Description of the task: Copy the nullifier tree text from "In addition to" up to and including "hash([contract, nullifier], OUTER_NULLIFIER)", swapping "prior leaf" for "preceding leaf".

Page extract:
##########

The Nullifier tree is an indexed Merkle tree that stores nullifier values. Each value stored in the tree is a 254-bit altBN-254 scalar field element. This tree is part of the global state, and is primarily used to prove non-existence of a nullifier when a note is consumed (as a way of preventing double-spend).

In addition to storing nullifiers of notes, the nullifier tree is more generally useful to prevent any action from being repeated twice. This includes preventing re-initialization of state variables, and re-deployment of contracts.

Nullifiers are asserted to be unique during insertion, by checking that the inserted value is not equal to the value and next-value stored in the prior leaf in the indexed tree. Any attempt to insert a duplicated value is rejected.

Contracts emit new nullifiers via the new_nullifiers field of the CircuitPublicInputs ABI . Similarly to elements in the Note Hash tree, nullifiers are siloed by contract address, by the Kernel circuit, before being inserted into the tree. This ensures that a contract cannot emit the nullifiers of other contracts' state variables!

fn compute_siloed_nullifier(nullifier, contract):
return hash([contract, nullifier], OUTER_NULLIFIER)

Nullifiers are primarily used for privately marking notes as consumed. When a note is consumed in an application, the application computes and emits a deterministic nullifier associated to the note. If a user attempts to consume the same note more than once, the same nullifier will be generated, and will be rejected on insertion by the nullifier tree.

##########

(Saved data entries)
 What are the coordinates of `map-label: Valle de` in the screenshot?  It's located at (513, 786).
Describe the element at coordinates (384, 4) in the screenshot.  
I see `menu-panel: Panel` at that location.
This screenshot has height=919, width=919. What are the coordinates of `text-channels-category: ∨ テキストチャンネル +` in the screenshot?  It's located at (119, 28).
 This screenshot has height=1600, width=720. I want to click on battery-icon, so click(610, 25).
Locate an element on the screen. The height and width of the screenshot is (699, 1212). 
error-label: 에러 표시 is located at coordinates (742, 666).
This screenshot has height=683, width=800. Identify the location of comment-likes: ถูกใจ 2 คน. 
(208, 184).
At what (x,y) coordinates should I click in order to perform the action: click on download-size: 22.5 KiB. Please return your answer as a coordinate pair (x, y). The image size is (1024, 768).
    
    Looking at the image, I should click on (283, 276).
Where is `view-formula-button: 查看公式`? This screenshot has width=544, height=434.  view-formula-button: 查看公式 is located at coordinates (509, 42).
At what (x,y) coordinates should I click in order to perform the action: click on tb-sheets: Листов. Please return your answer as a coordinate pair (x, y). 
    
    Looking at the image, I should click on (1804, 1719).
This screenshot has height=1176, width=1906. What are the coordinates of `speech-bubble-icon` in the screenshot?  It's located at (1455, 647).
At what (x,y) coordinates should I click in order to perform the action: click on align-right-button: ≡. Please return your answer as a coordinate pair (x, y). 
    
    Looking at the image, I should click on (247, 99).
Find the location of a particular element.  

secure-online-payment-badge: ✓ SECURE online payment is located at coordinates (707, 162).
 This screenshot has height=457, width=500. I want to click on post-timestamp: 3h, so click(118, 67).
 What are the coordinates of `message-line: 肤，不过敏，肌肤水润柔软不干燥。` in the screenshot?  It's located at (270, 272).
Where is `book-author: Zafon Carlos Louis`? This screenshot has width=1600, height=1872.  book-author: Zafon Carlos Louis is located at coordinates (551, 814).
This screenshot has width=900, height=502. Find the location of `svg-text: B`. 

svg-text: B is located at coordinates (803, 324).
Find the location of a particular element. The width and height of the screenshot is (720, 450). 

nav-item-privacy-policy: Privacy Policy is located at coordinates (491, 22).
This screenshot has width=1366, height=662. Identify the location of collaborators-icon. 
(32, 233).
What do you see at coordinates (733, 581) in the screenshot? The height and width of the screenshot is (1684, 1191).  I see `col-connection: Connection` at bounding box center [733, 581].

##########

Written response:
In addition to storing nullifiers of notes, the nullifier tree is more generally useful to prevent any action from being repeated twice. This includes preventing re-initialization of state variables, and re-deployment of contracts.

Nullifiers are asserted to be unique during insertion, by checking that the inserted value is not equal to the value and next-value stored in the preceding leaf in the indexed tree. Any attempt to insert a duplicated value is rejected.

Contracts emit new nullifiers via the new_nullifiers field of the CircuitPublicInputs ABI . Similarly to elements in the Note Hash tree, nullifiers are siloed by contract address, by the Kernel circuit, before being inserted into the tree. This ensures that a contract cannot emit the nullifiers of other contracts' state variables!

fn compute_siloed_nullifier(nullifier, contract):
return hash([contract, nullifier], OUTER_NULLIFIER)